Improving performance for Spark to split up a large number of small files into tasks?-CodePudding

I have millions of Gzipped CSV files to process and converting to Parquet. I'm running a simple Spark batch job on EMR to do the conversion, and giving it a couple million files at a time to convert.

However, I've noticed that there is a big delay from when the job starts to when the files are listed and split up into a batch for the executors to do the conversion. From what I have read and understood, the scheduler has to get the metadata for those files, and schedule those tasks. However, I've noticed that this step is taking ~17 minutes for a million files to split up into tasks for a batch. Even though the actual task of listing the files and doing the conversion only takes 15 minutes with my cluster of instances, the overall job takes over 30 minutes. It appears that it takes a lot of time for the driver to index all the files to split up into tasks. Is there any way to increase parallelism for this initial stage of indexing files and splitting up tasks for a batch?

I've tried tinkering with and increasing spark.driver.cores thinking that it would increase parallelism, but it doesn't seem to have an effect.

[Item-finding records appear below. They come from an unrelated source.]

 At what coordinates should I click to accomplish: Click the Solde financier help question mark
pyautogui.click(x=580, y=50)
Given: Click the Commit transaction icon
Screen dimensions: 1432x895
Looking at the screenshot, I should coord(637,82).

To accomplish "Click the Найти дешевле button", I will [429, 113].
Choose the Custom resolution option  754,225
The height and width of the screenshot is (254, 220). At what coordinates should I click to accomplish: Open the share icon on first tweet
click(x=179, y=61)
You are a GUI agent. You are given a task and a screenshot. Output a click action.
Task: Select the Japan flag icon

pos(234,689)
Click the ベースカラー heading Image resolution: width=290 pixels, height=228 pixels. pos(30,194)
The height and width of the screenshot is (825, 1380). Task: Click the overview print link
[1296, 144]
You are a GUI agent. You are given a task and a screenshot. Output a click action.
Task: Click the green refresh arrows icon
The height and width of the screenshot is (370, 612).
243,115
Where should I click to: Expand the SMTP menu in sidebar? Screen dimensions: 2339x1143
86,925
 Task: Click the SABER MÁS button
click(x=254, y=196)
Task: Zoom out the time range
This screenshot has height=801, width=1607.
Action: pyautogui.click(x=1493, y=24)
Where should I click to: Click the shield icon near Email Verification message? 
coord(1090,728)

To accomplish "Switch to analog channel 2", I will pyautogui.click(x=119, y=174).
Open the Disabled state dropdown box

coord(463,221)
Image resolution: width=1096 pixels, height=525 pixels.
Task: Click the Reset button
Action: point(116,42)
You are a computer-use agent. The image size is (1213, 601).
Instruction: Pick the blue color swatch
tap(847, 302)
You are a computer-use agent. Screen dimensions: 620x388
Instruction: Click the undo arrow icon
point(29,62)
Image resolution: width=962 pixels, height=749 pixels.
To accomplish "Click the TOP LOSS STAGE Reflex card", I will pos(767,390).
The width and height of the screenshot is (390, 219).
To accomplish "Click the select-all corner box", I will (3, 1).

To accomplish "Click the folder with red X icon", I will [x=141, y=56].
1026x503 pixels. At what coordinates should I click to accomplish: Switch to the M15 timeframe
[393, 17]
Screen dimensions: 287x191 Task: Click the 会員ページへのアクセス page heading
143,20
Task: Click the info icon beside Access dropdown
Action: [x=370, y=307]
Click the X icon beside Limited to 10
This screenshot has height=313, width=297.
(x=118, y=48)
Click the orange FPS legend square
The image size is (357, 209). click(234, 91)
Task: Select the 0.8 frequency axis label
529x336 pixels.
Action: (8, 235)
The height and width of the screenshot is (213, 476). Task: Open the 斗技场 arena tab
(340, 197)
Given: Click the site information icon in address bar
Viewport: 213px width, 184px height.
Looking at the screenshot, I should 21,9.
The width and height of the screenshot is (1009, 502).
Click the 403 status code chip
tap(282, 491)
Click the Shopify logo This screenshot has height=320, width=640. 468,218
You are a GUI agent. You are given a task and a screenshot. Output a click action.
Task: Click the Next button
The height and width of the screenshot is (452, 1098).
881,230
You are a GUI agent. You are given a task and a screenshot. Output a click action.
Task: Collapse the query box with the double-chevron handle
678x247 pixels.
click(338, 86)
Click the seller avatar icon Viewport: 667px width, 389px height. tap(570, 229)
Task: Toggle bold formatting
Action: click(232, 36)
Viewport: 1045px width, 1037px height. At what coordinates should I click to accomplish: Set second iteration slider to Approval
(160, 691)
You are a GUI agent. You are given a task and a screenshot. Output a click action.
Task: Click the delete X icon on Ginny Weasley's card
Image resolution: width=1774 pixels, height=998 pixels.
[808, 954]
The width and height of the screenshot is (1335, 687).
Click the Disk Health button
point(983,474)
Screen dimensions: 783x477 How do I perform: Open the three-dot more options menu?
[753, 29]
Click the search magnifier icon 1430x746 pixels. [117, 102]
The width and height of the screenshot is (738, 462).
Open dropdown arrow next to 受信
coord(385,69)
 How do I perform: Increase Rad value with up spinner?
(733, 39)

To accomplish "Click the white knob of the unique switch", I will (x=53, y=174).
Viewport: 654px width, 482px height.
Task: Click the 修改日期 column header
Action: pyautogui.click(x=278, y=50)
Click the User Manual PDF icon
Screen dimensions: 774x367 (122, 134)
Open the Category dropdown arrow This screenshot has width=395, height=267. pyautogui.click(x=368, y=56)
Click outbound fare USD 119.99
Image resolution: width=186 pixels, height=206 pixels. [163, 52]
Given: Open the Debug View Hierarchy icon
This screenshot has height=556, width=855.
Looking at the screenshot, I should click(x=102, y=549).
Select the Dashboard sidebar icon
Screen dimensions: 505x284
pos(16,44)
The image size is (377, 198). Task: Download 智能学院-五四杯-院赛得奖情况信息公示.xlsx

CodePudding user response：

you can try by setting below config

spark.conf.set("spark.default.parallelism",x)

where x = total_nodes_in_cluster * (total_core_in_node - 1 ) * 5

CodePudding user response：

to support Rishav's answer with some explanation:

spark.conf.set("spark.default.parallelism", x)

This sets the default level of parallelism in Apache Spark. It defines the number of parallel tasks that can run simultaneously in a Spark application.

Here, spark.conf is an instance of the SparkConf class and set is a method used to set the configuration property. The first argument to the set method, "spark.default.parallelism", is the property name, and the second argument, x, is its value.

Setting the default parallelism to a value of x means that Spark will use x as the default number of parallel tasks for operations that can be executed in parallel, such as data shuffling or aggregations. The default parallelism is used as the number of partitions for RDDs and DataFrames.